La pediatría es una especialidad médica esencial para el bienestar de niños y adolescentes: se ocupa del seguimiento de su crecimiento, desarrollo, prevención de enfermedades y tratamiento oportuno. En el Perú, según datos del Ministerio de Salud (Minsa), más de 5.6 millones de niños de 0-11 años están afiliados al sistema público de salud y reciben atención de control de crecimiento y desarrollo.
Asimismo, para el Seguro Social de Salud (EsSalud) la especialidad de pediatría es una de las más importantes, dada su cobertura de niños desde el nacimiento hasta la adolescencia. Atender periódicamente y conocer las enfermedades más frecuentes en pediatría ayuda a intervenir de forma precoz y evitar complicaciones.
Las 10 enfermedades más comunes en pediatría
- Infecciones del tracto respiratorio superior (resfriado, gripe, rinofaringitis): son quizá las más frecuentes, especialmente en niños pequeños que están en guardería o colegio.
- Otitis media (infección del oído medio): conjuntamente a infecciones respiratorias, el oído medio es frecuente porque los conductos auditivos infantiles son más cortos y favorecen la acumulación de líquido.
- Gastroenteritis aguda (vómitos, diarrea, infecciones intestinales): muy habitual en centros de cuidado infantil, por virus como rotavirus.
- Infecciones de vías urinarias (ITU): pueden presentarse en niños y adolescentes y deben ser descartadas ante síntomas como dolor al orinar o mojar la cama.
- Asma infantil y trastornos respiratorios recurrentes: afectan a muchos niños y condicionan calidad de vida, especialmente cuando hay exposición a alérgenos o contaminación.
- Dermatitis atópica, eczemas y otras enfermedades de la piel: trastornos alérgicos o inflamatorios de la piel son comunes en pediatría.
- Infecciones por virus exantemáticos (varicela, sarampión, rubéola, escarlatina, etc.): a pesar de la vacunación es importante reconocerlas y seguir protocolos de prevención.
- Anemia por deficiencia de hierro / desnutrición infantil: en el Perú, por ejemplo, la malnutrición crónica y la anemia en menores de 3 años tienen prevalencia significativa.
- Obesidad infantil y sobrepeso: aunque tal vez no tan antiguamente frecuente, hoy representa un problema importante de salud pública en niños y adolescentes.
- Infecciones respiratorias bajas (bronquiolitis, neumonía): más graves, pueden requerir hospitalización, y son una causa de morbilidad infantil considerable.
Conocer estas enfermedades ayuda a los padres y cuidadores a estar alerta ante signos de alarma y acudir al especialista de pediatría oportunamente.
¿Cada cuánto se debe hacer un chequeo regular en pediatría?

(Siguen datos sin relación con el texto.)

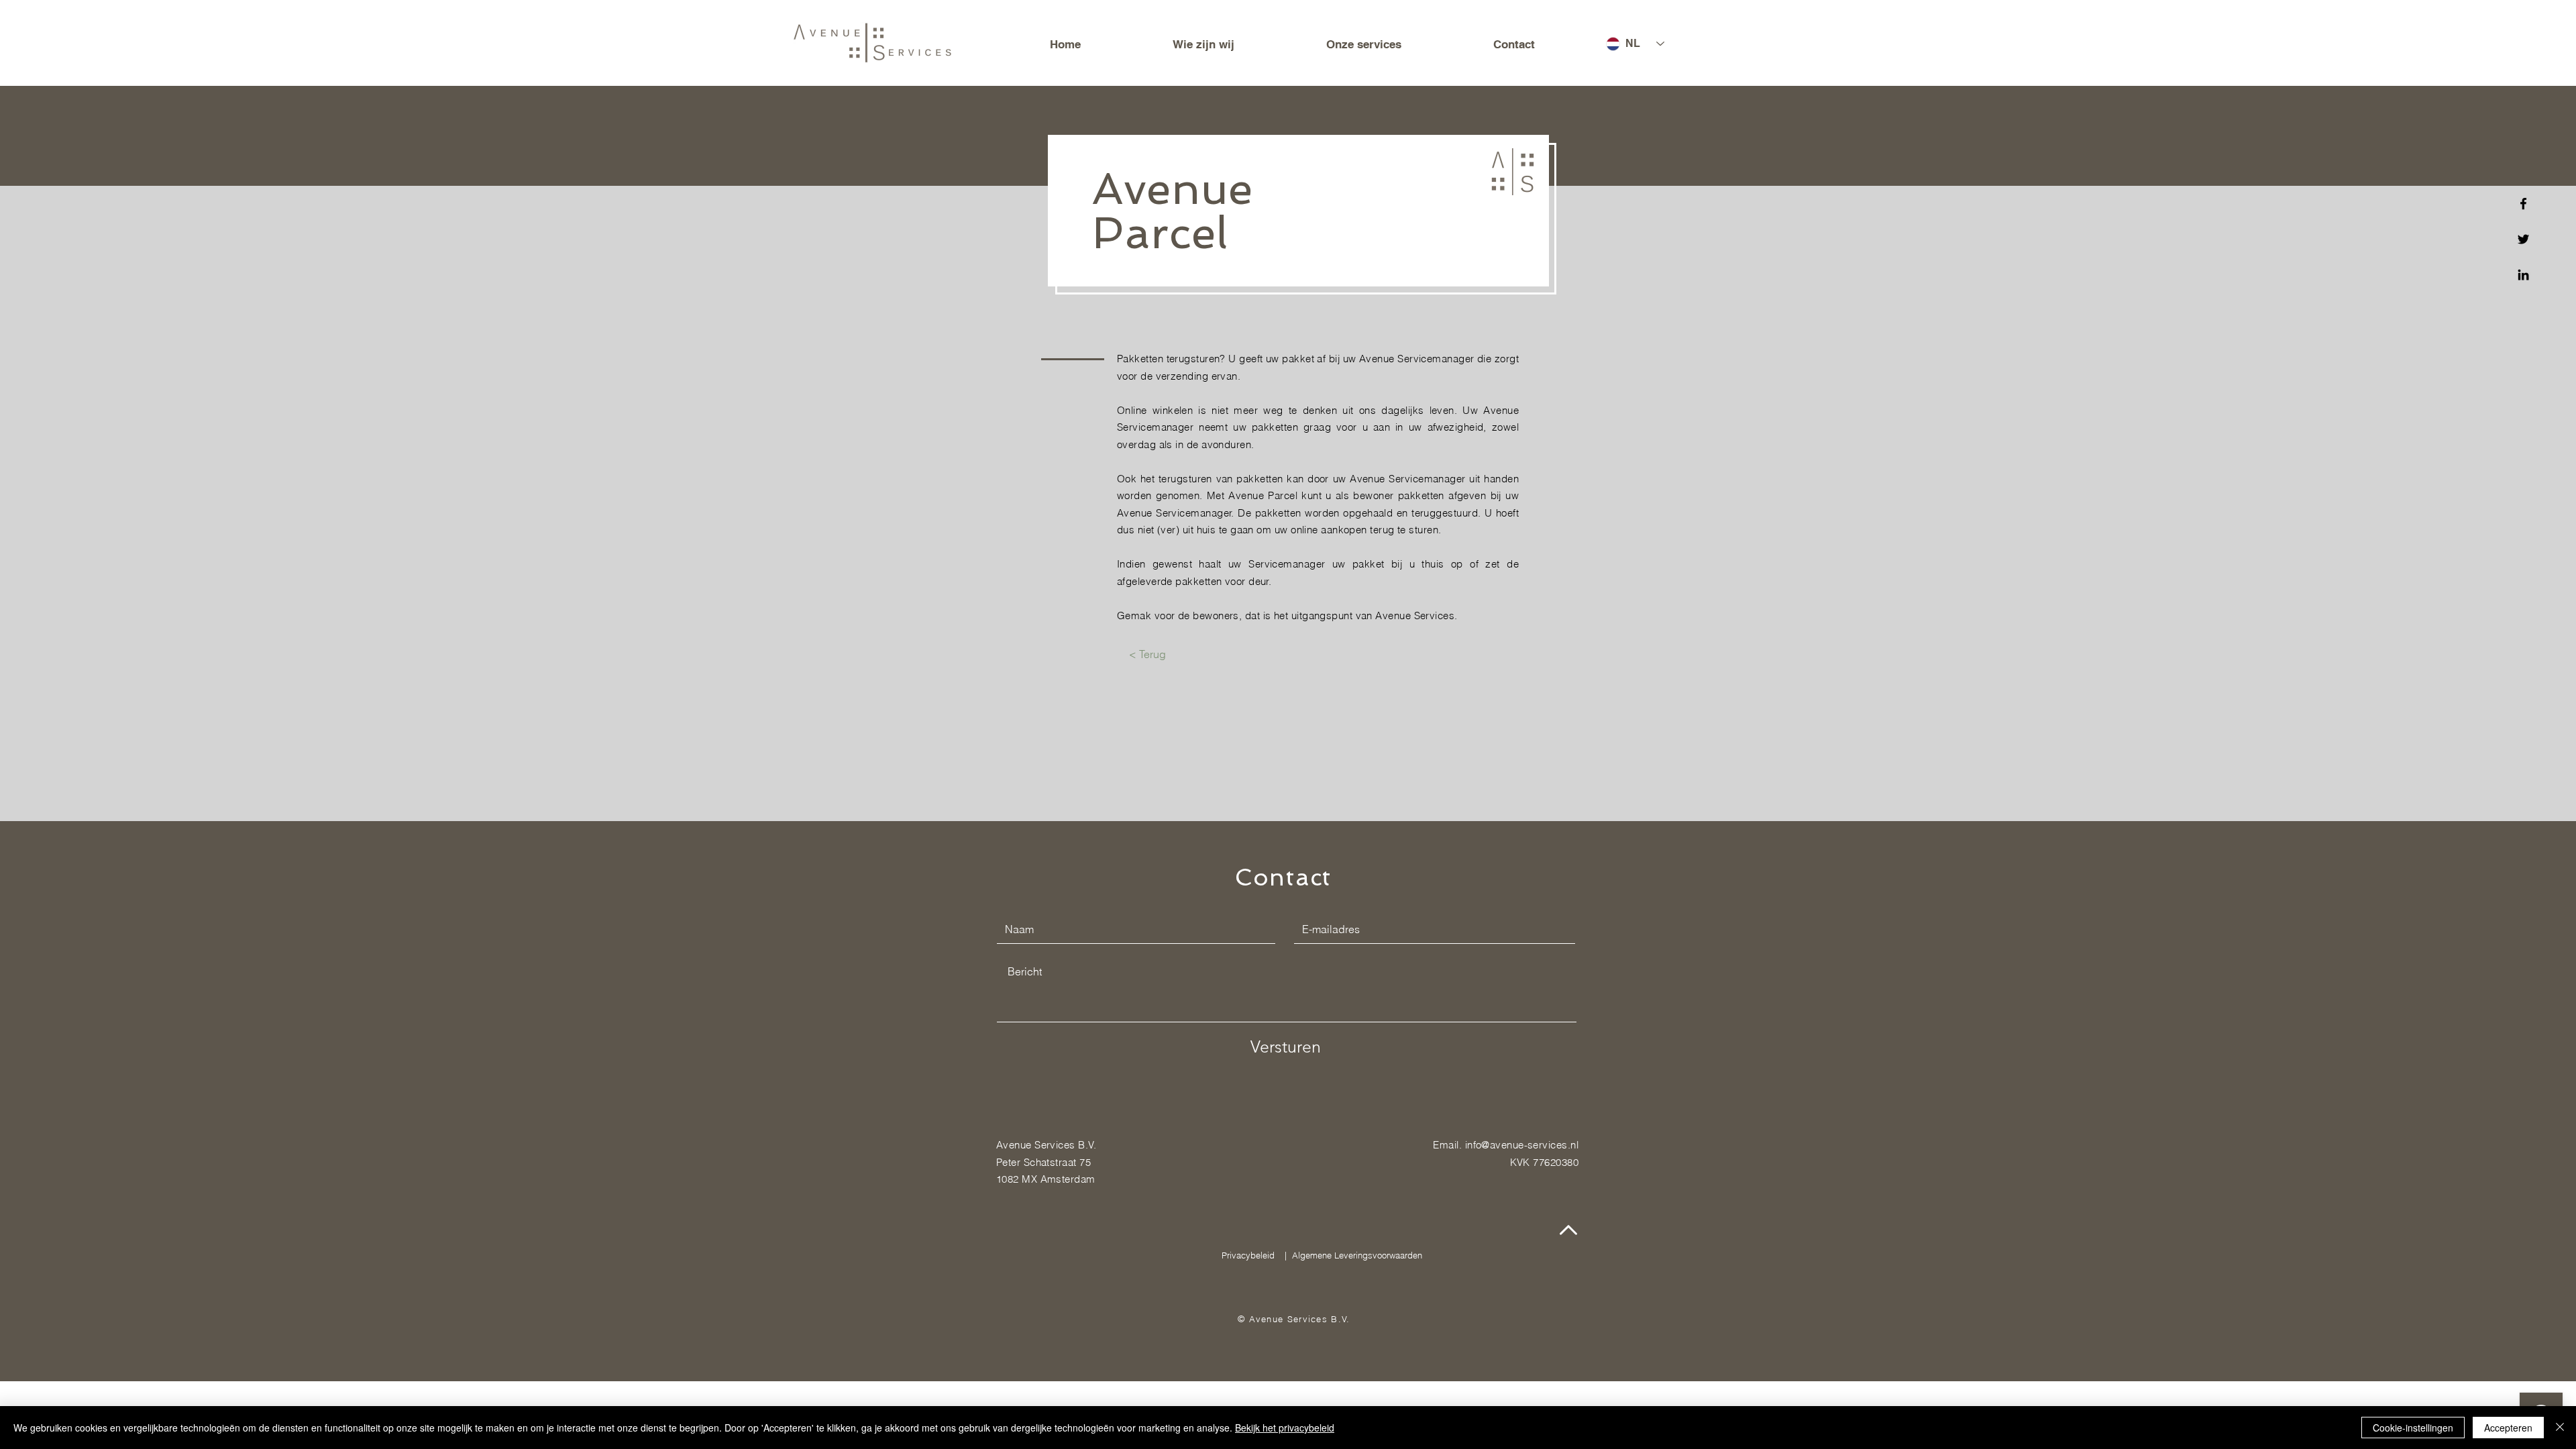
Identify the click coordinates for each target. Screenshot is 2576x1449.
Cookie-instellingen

Los chequeos pediátricos periódicos, también llamados controles de Crecimiento y Desarrollo (CRED) en el contexto peruano, son fundamentales. El Minsa realiza campañas de salud infantil que incluyen estos controles. En general:
- En los primeros años de vida (0-2 años) los controles deben ser más frecuentes: cada 2-3 meses, o según lo indique el pediatra.
- Para niños 3-5 años, al menos una vez al año si no hay problemas.
- En la etapa escolar y adolescencia, cada 6-12 meses, especialmente si hay factores de riesgo o enfermedades crónicas. Estos chequeos permiten detectar retrasos en crecimiento, nutrición deficiente, enfermedades silenciosas, vacunaciones incompletas. Es clave mantener las vacunas al día, medir peso/talla, revisar visión, audición, desarrollo psicomotor, higiene bucal y factores de riesgo.
Diferencia entre pediatría y neonatología
La especialidad de pediatría abarca el cuidado médico de niños y adolescentes (desde el nacimiento hasta los 17-18 años), incluyendo prevención, diagnóstico, tratamiento y seguimiento del desarrollo. En cambio, la neonatología es una subespecialidad que se concentra exclusivamente en el recién nacido, especialmente los prematuros, con patologías propias del periodo neonatal (primeros 28 días de vida). En otras palabras, la diferencia entre pediatría y neonatología es la siguiente:
- Pediatría: abarca lactantes, niños pequeños, escolares y adolescentes.
- Neonatología: atención especializada en el niño recién nacido, con cuidados intensivos si es necesario, manejo de complicaciones del parto, prematuridad, etc. Ambas trabajan en conjunto: el neonatólogo atiende lo crítico al nacer, luego el pediatra continúa el seguimiento general del menor.